PART 5Meetings of Shareholders

Record Date

  •  (1) For the purpose of paragraphs 134(1)(a), (b) and (e) of the Act, the prescribed period for the directors to fix the record date is not more than 60 days before the day on which the particular action is to be taken.

  • (2) For the purposes of paragraphs 134(1)(c) and (d) of the Act, the prescribed period for the directors to fix the record date is not less than 21 days and not more than 60 days before the date of the meeting.

  • (3) For the purpose of subsection 134(3) of the Act, the prescribed period for the directors to provide notice of the record date is at least seven days before the date fixed.

  • SOR/2010-128, s. 11

Notice of Meetings

 For the purpose of subsection 135(1) of the Act, the prescribed period for the directors to provide notice of the time and place of a meeting of shareholders is not less than 21 days and not more than 60 days before the meeting.

Communication Facilities

  •  (1) For the purpose of subsection 141(3) of the Act, when a vote is to be taken at a meeting of shareholders, the voting may be carried out by means of a telephonic, electronic or other communication facility, if the facility

    • (a) enables the votes to be gathered in a manner that permits their subsequent verification; and

    • (b) permits the tallied votes to be presented to the corporation without it being possible for the corporation to identify how each shareholder or group of shareholders voted.

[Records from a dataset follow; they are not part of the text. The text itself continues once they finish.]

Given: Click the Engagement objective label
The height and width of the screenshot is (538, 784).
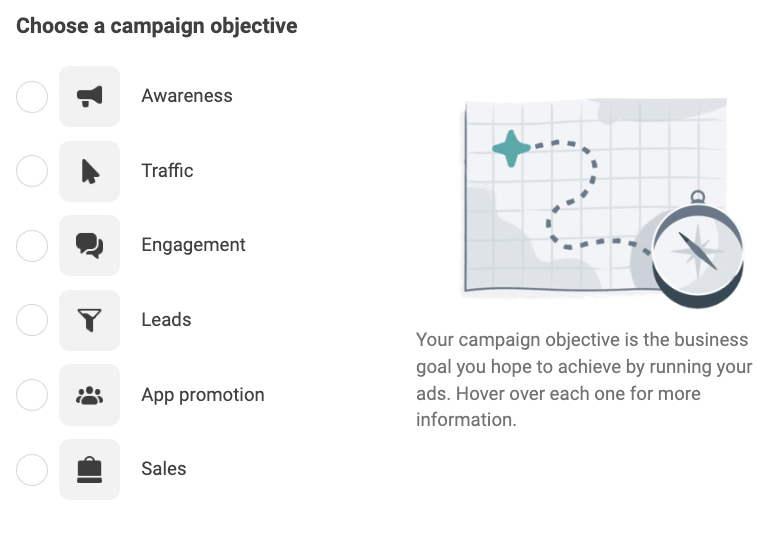Looking at the screenshot, I should [193, 245].
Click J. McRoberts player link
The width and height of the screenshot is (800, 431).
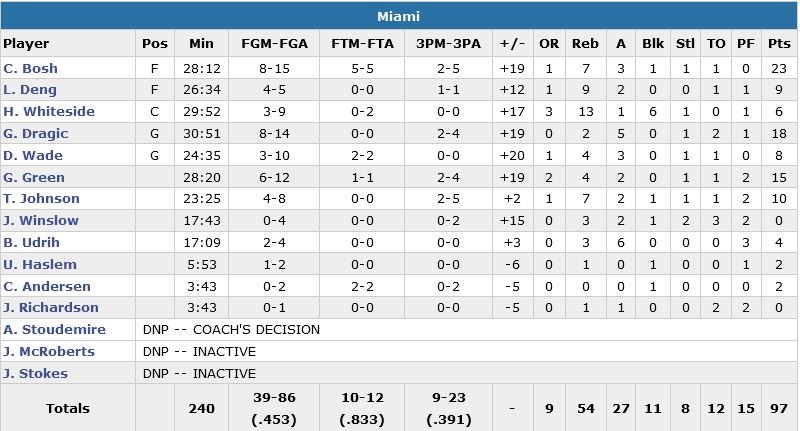point(48,352)
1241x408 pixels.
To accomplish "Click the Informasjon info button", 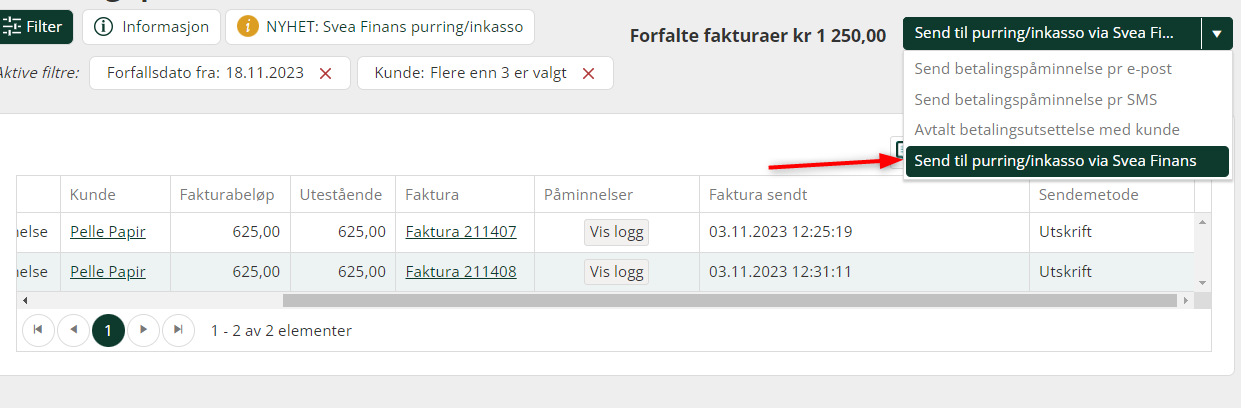I will click(151, 27).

  • (2) For the purpose of subsection 141(4) of the Act, a person who is entitled to vote at a meeting of shareholders may vote by means of a telephonic, electronic or other communication facility, if the facility

    • (a) enables the vote to be gathered in a manner that permits its subsequent verification; and

    • (b) permits the tallied vote to be presented to the corporation without it being possible for the corporation to identify how the person voted.

  • SOR/2003-317, s. 6
  • SOR/2010-128, s. 12

PART 6Shareholder Proposals

 For the purpose of subsection 137(1.1) of the Act,

  • (a) the prescribed number of shares is the number of voting shares

    • (i) that is equal to 1% of the total number of the outstanding voting shares of the corporation, as of the day on which the shareholder submits a proposal, or

    • (ii) whose fair market value, as determined at the close of business on the day before the shareholder submits the proposal to the corporation, is at least $2,000; and

  • (b) the prescribed period is the six-month period immediately before the day on which the shareholder submits the proposal.